SOURCE TEXT:
= = = = =

3. install Lua Rocks.  You can download it from the Internet - it's just a zip file of stuff.  Amongst that stuff is an 'install.bat'.  OK, you're going to need a few options.  Feel free to run 'install.bat /?' to see all the options, but spoiler is you need '/L /MSVC' which will tell it to install the included Lua (conveniently for our needs version 5.1), and also tell it 'trust me, use the Visual Studio'.  The install system tries to be clever, but for some reason it is not clever enough to understand VS2017.
4. add some variables to the environment:
   To PATH, append 
      ';C:\Program Files (x86)\LuaRocks'
   To LUA_PATH, make it equal, or include 
      'C:\Program Files (x86)\LuaRocks\lua\?.lua;C:\Program Files (x86)\LuaRocks\lua\?\init.lua;C:\Program Files (x86)\LuaRocks\systree\share\lua\5.1\?.lua;C:\Program Files (x86)\LuaRocks\systree\share\lua\5.1\?\init.lua;;'
   note the trailing double semicolons!
   To LUA_CPATH, make it equal, or include 
      'C:\Program Files (x86)\LuaRocks\systree\lib\lua\5.1\?.dll;;'
   again, not the trailing double-semicolons!
5. Fun:  since you have altered the environment variables spec, those changes will not be reflected into your current command prompt session.  You can either manually set them there, or you can close-and-reopen the command prompt.  If you do close-and-reopen, make sure once again that it is 'admin', and also set the Visual Studio environment variables as mentioned earlier.  Whee!

= = = = =

STORED DATA:
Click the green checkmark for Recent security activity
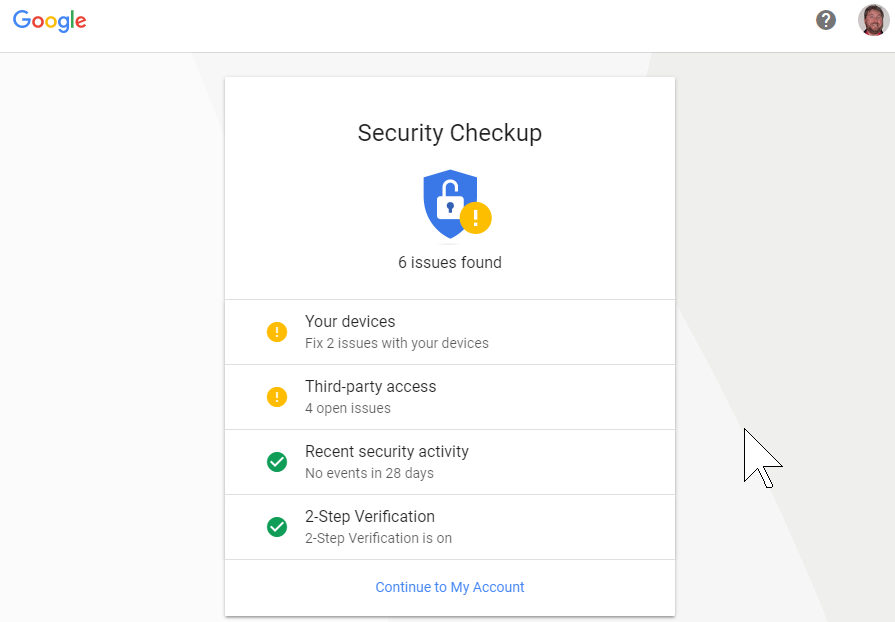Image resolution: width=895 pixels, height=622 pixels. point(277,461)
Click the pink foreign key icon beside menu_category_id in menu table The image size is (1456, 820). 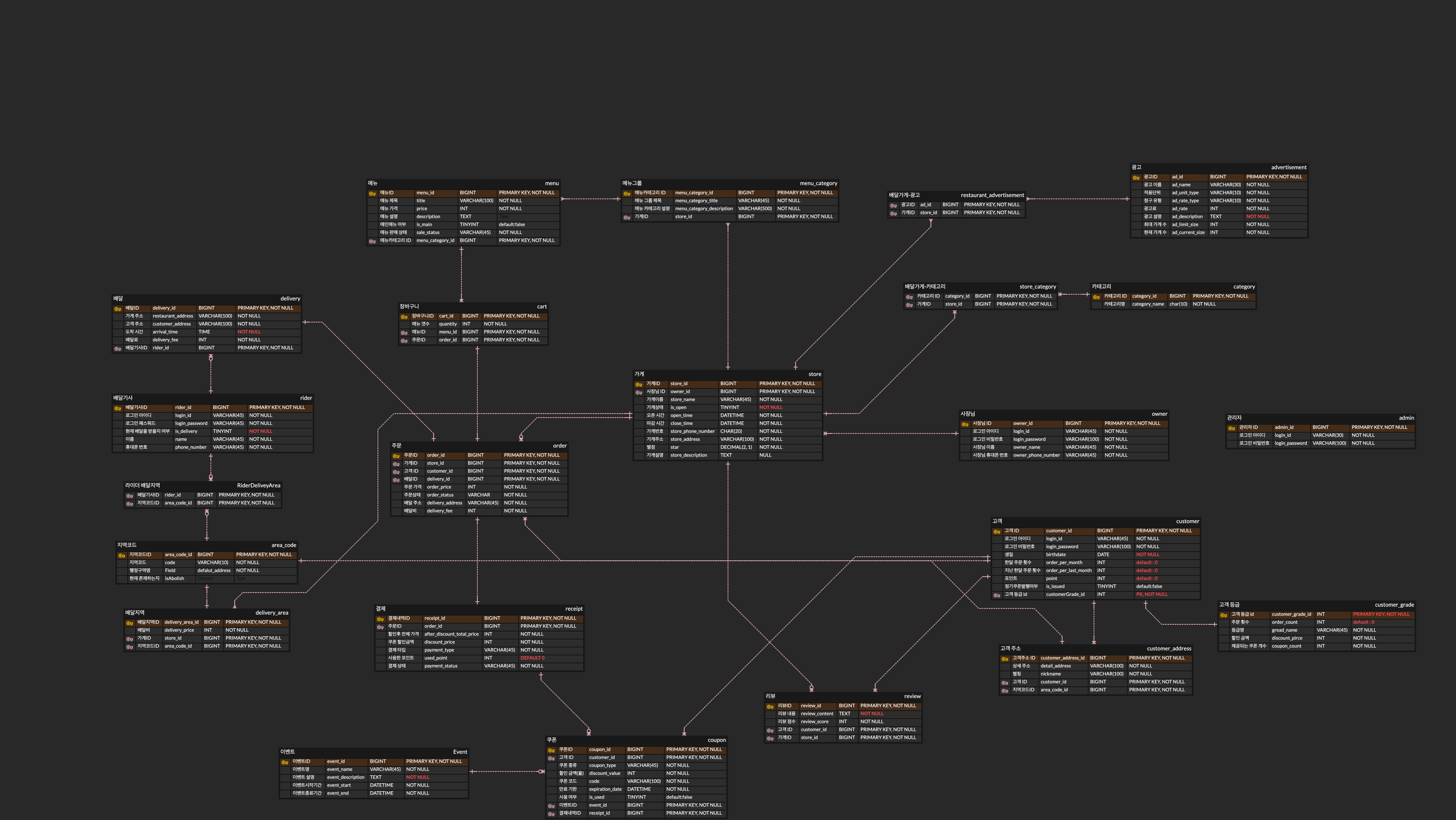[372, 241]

= = = = =

YOUR INSTRUCTIONS: In the LuaRocks setup steps, which two options does install.bat need?

WORKED ANSWER: /L /MSVC